TASK TO CARRY OUT
Could you give back only the material between the lines holding "At what coordinates" and "Action: click(112, 23)", inclusive, with "previous page arrow" renamed to "back arrow" and everything else unchanged, leaving the pictures out?
══ LISTING
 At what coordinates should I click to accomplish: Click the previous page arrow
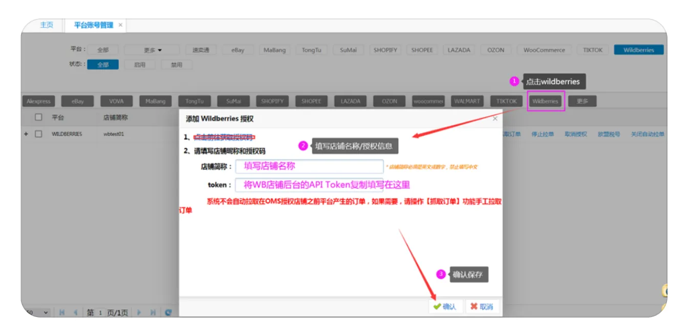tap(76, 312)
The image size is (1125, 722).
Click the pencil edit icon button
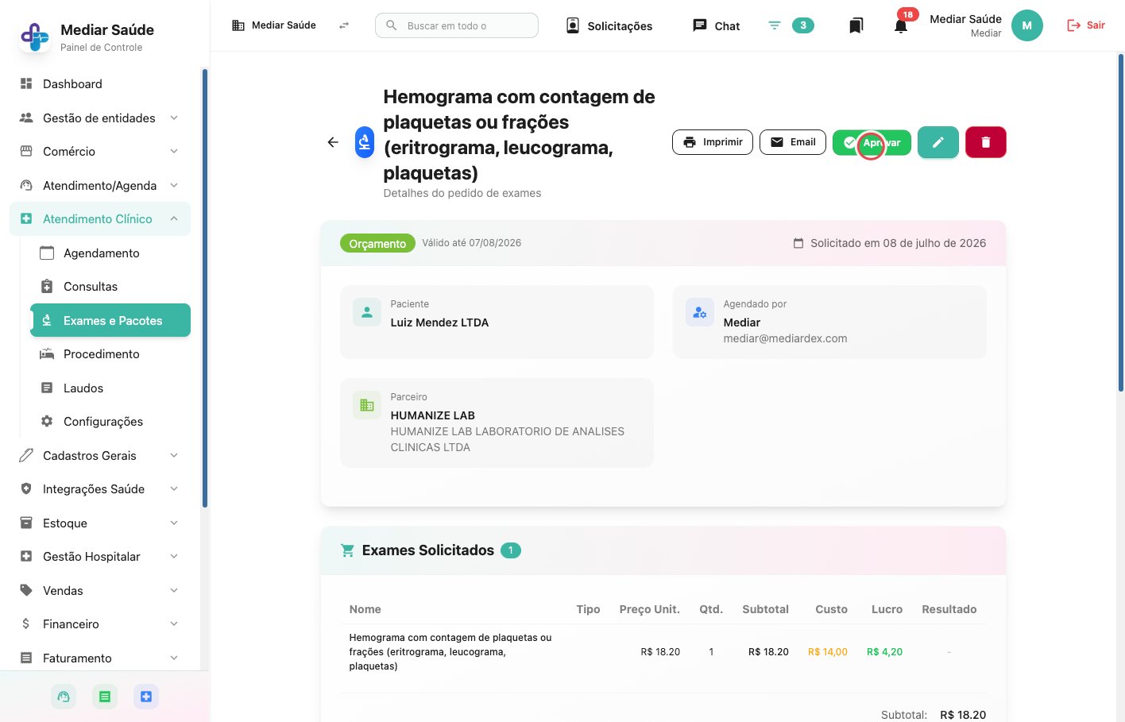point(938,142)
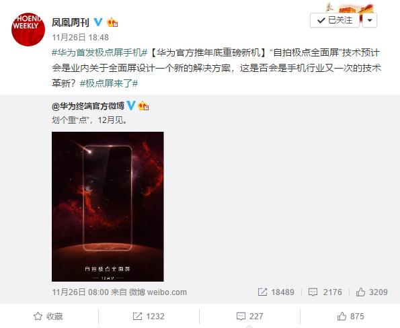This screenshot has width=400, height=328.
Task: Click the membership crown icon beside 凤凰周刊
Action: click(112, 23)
════
══ LISTING
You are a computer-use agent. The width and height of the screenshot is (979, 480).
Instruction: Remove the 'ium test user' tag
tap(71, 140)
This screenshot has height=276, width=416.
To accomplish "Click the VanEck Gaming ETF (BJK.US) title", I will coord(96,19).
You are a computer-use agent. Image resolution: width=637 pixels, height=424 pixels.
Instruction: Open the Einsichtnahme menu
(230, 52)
════
EXPECTED ANSWER
 At what coordinates should I click to accomplish: Click the back arrow
tap(76, 312)
The image size is (1125, 722).
Click the pencil edit icon button
point(938,142)
This screenshot has width=400, height=328.
Task: Click the membership crown icon beside 凤凰周刊
Action: click(112, 23)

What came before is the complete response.